[Aim of the exercise]: Reproduce the records from the line containing "This screenshot has width=1600, height=752." up to and including the line containing "[1454, 301]", leaving the request lines unchanged. Multiply each coordinate in the answers by 2.3 and round to the nearest whole number, with halves rounded up.

(Records for locating displayed items)
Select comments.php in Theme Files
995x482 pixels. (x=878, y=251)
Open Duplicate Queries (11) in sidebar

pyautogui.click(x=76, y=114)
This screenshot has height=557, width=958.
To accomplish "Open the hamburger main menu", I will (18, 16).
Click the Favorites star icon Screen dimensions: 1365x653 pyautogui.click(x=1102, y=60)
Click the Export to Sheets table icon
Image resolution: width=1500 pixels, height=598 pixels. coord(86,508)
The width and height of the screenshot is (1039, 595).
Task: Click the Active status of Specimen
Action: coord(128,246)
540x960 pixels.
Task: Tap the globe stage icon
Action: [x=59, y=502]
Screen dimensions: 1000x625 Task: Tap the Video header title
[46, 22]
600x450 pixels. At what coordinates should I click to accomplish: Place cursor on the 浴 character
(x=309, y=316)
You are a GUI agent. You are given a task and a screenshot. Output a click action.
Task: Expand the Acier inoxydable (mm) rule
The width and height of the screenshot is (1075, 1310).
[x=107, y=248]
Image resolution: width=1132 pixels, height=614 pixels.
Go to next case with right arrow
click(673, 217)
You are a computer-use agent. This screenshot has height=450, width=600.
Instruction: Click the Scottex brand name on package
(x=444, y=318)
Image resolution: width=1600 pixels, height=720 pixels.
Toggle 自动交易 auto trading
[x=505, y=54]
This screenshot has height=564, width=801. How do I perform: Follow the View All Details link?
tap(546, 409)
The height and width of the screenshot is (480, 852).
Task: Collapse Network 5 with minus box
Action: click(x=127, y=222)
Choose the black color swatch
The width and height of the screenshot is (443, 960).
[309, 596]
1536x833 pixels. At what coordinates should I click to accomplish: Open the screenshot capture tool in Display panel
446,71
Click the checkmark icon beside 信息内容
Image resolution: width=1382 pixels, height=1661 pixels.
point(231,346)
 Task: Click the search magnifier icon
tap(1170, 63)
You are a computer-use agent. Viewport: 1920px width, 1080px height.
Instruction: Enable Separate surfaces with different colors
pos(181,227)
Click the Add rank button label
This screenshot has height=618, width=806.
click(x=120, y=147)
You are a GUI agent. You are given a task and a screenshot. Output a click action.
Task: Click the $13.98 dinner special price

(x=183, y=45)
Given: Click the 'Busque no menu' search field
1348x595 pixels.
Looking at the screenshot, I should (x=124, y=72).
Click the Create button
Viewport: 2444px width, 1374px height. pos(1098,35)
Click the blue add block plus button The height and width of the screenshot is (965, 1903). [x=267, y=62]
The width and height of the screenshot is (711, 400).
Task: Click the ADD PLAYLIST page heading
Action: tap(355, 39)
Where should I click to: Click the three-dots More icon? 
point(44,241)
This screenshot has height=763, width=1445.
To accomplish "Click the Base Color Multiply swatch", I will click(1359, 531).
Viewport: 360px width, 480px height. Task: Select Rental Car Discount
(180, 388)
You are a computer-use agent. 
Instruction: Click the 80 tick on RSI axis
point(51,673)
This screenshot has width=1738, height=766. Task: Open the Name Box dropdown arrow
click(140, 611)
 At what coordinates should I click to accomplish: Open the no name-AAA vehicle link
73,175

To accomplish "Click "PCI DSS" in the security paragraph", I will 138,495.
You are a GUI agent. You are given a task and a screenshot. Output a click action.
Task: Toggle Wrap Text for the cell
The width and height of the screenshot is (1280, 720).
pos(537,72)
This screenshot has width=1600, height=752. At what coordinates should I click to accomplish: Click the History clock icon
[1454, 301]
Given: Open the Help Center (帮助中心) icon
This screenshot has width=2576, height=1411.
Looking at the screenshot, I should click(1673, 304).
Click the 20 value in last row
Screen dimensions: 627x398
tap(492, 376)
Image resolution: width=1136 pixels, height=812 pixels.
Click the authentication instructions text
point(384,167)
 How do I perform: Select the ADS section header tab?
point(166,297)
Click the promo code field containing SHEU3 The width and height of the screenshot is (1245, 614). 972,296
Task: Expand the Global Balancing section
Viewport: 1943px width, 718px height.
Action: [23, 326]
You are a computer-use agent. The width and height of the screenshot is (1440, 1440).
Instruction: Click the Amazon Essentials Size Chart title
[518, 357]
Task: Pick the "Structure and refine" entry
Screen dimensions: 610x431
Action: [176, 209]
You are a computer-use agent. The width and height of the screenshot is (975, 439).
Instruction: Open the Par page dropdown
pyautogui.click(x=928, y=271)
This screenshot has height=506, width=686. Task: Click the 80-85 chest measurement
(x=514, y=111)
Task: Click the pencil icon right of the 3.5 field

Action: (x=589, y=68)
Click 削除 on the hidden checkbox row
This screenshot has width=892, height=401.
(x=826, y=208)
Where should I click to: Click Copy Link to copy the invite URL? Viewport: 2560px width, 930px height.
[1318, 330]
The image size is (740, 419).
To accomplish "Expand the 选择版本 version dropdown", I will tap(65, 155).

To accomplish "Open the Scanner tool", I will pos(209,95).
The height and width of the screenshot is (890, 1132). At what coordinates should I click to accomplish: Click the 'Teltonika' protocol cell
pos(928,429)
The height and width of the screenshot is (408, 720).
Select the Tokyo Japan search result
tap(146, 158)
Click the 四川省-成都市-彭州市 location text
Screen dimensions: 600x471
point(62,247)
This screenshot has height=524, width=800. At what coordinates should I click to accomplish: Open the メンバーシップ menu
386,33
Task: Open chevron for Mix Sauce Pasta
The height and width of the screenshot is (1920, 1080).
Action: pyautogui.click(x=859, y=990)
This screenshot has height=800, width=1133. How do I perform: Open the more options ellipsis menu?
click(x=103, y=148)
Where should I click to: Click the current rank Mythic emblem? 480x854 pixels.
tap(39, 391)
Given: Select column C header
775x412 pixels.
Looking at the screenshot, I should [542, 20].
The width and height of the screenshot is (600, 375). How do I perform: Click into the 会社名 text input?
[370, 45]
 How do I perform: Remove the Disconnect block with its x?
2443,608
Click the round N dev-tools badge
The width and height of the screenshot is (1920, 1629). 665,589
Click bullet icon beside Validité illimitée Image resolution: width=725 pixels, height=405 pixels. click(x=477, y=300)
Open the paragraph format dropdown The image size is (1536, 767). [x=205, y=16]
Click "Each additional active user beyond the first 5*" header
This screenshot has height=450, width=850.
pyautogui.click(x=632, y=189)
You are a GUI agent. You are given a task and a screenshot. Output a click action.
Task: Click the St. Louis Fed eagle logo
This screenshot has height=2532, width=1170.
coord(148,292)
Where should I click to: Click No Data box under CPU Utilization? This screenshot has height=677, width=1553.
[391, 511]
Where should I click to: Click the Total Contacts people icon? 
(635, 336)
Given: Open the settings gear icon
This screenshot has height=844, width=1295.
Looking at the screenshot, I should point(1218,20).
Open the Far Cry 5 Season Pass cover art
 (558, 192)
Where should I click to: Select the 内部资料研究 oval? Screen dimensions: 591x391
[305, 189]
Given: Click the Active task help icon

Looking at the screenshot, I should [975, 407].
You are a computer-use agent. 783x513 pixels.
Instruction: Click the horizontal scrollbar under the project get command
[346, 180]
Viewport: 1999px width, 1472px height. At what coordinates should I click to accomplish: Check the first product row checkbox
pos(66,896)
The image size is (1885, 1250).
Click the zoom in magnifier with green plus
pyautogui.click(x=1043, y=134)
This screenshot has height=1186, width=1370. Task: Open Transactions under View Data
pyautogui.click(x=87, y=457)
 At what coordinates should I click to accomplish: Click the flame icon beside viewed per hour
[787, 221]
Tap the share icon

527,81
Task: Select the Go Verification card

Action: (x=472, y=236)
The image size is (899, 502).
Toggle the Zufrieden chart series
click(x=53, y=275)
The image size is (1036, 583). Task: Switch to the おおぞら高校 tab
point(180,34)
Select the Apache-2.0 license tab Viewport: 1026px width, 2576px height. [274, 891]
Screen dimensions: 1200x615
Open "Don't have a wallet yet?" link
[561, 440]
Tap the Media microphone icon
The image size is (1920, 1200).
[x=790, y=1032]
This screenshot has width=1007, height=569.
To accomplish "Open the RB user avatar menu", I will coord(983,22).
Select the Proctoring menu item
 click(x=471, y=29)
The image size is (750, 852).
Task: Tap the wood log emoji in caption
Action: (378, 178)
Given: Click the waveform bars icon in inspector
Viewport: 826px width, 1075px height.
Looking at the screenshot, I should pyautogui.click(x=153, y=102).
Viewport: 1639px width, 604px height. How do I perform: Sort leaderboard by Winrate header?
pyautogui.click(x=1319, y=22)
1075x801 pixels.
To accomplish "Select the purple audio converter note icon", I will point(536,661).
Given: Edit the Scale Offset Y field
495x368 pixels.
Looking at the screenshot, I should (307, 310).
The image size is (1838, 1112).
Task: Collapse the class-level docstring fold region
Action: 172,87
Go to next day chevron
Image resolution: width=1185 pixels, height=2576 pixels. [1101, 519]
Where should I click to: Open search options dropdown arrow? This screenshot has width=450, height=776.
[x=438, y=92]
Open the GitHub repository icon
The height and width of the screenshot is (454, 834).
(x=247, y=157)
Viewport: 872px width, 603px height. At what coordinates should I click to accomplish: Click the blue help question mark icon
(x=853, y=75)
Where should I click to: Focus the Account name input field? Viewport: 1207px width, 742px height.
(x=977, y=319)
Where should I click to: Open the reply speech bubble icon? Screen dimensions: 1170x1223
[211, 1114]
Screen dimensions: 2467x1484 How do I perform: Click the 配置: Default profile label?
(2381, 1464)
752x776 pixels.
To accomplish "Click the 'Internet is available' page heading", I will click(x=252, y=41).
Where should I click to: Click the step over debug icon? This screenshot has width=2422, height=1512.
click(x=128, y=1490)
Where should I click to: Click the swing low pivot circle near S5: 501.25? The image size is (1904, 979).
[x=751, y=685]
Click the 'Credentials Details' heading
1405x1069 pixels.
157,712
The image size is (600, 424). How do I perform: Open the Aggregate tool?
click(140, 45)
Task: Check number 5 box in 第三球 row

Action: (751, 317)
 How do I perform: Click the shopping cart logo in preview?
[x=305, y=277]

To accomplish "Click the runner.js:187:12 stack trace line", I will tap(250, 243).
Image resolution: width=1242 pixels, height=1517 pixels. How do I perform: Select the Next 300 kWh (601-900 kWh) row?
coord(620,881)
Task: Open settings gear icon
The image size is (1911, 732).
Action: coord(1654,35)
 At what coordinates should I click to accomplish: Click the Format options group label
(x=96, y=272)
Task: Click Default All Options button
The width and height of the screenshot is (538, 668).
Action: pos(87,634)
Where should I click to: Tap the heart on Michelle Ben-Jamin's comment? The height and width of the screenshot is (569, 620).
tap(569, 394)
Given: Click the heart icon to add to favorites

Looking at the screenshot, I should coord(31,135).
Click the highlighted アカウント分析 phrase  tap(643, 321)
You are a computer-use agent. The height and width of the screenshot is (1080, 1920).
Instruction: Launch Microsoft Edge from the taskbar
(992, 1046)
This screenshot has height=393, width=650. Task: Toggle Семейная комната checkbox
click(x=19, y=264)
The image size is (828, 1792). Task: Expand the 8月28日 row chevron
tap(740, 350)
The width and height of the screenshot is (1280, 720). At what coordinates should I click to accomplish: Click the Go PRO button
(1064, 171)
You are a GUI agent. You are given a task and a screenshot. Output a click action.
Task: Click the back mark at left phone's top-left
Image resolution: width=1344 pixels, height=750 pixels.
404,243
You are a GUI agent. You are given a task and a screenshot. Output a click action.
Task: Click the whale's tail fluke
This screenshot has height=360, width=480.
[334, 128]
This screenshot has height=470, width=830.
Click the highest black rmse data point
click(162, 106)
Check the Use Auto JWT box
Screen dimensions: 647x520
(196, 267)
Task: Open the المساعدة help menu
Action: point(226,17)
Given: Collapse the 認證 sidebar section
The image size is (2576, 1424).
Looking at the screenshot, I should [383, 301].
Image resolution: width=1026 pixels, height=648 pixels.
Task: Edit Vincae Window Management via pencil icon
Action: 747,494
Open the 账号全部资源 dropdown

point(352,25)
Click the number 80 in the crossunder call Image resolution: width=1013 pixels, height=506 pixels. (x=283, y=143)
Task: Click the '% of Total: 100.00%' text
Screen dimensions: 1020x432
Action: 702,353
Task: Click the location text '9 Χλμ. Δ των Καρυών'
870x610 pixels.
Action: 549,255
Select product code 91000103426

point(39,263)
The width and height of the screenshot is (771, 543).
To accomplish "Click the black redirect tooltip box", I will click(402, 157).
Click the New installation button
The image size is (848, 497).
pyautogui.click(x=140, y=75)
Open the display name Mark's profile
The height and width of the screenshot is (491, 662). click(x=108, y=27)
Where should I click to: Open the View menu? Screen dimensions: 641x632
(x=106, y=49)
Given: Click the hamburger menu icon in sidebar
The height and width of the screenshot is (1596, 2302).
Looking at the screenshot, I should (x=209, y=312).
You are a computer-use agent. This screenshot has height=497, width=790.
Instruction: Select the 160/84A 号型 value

[Task output]:
This screenshot has width=1600, height=752. At what coordinates should I click to accomplish: Click the History clock icon
[3344, 692]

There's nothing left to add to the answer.